# TASK LIST
1 > According to the passage about the band Insolito, where and in what year was the band formed?
2 > Write the next part of the passage about the band Insolito, starting right after its final sentence.

Insolito are a British post-hardcore band formed in Birmingham, England, in 2009. They have toured with the likes of The Devil Wears Prada, Carcer City and Exit Ten.

History

Early years (2009–2012)
The band was founded by school friends: Aaron Coton (drummer) and Andy Robinson (guitarist) in Birmingham. Coton was friendly with Dave Stait (bassist) through University and they discovered they had some similar tastes in music. Coton had also previously shared a band with James Wadey (vocals) and it was decided that he was to be the man to front the band.

During this period the band's musical style was heavily metal influenced with very little clean vocals in any tracks. After discussions in 2010 it was decided that for the band to progress they would need the services of a vocalist. After a short audition period Alex Gibbs joined the band.

# DATASET ROWS
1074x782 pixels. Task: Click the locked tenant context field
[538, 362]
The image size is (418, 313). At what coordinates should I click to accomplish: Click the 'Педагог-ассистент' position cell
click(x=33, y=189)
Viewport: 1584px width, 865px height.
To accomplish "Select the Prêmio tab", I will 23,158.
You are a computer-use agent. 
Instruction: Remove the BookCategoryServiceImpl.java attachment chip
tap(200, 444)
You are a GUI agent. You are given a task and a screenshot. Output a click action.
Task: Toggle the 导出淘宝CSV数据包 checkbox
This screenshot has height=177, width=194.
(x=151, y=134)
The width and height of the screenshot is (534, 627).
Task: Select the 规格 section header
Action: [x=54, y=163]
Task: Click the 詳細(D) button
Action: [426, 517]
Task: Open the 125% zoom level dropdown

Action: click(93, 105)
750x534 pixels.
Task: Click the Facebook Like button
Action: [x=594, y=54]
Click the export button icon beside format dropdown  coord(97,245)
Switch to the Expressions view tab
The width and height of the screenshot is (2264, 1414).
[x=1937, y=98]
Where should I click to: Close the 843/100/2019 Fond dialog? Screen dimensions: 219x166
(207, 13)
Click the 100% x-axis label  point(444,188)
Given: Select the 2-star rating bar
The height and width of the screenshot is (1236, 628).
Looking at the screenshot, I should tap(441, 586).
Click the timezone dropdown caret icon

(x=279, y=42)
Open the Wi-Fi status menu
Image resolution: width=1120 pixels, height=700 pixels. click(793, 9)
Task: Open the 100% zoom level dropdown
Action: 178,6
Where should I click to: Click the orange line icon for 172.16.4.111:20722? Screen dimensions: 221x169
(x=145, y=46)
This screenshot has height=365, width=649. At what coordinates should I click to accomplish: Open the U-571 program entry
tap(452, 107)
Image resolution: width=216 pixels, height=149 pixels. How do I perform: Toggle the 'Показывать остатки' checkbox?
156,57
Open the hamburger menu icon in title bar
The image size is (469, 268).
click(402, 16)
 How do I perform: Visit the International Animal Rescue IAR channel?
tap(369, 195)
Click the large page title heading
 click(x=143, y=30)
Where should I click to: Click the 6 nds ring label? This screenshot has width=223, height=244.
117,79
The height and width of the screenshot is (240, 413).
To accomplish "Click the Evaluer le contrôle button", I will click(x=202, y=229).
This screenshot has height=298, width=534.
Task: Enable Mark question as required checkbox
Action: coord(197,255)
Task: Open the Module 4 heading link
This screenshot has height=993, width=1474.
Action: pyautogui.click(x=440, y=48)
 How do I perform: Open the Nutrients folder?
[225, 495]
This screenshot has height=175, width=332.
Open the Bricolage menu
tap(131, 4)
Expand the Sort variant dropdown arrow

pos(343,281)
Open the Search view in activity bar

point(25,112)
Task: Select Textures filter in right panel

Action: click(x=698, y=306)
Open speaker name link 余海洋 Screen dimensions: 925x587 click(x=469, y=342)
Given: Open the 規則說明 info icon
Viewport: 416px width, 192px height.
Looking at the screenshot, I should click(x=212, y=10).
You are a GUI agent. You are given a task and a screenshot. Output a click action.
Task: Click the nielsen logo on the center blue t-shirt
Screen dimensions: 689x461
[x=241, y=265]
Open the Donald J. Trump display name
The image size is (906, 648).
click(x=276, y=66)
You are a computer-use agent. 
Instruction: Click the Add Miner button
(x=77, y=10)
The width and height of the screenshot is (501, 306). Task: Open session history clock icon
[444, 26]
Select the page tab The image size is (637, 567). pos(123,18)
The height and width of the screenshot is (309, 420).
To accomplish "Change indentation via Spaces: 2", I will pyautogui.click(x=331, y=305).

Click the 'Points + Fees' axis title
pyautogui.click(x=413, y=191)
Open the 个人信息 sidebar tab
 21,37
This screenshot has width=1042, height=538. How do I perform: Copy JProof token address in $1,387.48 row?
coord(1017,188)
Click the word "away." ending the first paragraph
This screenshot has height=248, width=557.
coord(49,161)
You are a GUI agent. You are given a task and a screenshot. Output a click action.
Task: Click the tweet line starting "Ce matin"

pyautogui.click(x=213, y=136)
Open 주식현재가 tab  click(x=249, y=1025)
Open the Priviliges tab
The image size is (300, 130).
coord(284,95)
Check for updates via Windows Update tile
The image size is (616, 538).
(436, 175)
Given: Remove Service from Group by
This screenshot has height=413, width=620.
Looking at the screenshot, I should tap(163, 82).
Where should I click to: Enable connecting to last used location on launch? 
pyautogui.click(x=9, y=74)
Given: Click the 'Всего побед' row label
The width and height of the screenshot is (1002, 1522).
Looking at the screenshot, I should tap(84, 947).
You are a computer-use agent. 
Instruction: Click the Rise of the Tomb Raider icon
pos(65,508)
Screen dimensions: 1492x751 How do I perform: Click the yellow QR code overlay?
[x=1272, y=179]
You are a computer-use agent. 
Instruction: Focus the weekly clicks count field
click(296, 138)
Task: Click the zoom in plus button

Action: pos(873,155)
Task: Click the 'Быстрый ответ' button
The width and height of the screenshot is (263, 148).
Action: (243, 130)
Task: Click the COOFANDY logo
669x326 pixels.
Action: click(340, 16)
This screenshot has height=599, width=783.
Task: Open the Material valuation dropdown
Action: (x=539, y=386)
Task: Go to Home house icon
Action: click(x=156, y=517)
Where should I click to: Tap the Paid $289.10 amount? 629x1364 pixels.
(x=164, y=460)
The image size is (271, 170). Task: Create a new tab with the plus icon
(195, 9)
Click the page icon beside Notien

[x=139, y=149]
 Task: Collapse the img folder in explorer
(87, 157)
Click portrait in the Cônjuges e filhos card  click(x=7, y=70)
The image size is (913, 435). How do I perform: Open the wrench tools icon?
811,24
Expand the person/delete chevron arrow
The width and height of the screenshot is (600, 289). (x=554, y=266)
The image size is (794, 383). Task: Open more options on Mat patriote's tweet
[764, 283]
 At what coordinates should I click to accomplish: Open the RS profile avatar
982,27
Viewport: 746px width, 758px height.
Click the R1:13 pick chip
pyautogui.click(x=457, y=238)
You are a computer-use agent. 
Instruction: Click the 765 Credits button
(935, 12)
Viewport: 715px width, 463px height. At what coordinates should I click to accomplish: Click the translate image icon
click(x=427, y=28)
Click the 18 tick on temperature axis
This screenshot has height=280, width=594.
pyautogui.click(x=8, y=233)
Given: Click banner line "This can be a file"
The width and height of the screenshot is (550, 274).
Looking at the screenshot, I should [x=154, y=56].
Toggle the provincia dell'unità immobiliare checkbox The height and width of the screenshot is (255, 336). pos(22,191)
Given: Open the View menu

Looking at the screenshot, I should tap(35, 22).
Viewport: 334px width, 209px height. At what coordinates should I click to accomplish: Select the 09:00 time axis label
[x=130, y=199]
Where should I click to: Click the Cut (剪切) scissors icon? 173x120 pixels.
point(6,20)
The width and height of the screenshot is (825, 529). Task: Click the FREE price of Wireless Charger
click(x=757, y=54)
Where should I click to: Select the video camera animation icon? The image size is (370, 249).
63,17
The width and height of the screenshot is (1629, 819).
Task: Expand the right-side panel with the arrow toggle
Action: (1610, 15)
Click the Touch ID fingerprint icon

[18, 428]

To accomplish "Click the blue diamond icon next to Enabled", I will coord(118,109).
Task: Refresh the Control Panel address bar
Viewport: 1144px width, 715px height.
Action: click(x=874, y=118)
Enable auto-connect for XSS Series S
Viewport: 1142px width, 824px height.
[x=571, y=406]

# RESULTS
1 > Birmingham, England, in 2009.

2 >
Why Die Wondering? (2012)
Insolito released their début EP, Why Die Wondering on 1 October 2012 after a heavy period of touring. Shortly after this Smit Trivedi (bassist) was recruited and Stait moved to play second guitar.

Band members
Alex Gibbs - clean vocals (2010–present)
James Wadey - screamed/growled vocals (2009–present)
Andy Robinson - guitar (2009–present)
Dave Stait - guitar (2009–present)
Aaron Coton - drums, percussion (2009–present)
Smit Trivedi- bass guitar, backing vocals (2012–present)

Discography

EPs
2012: Why Die Wondering?

Singles
2011: "Why Die Wondering"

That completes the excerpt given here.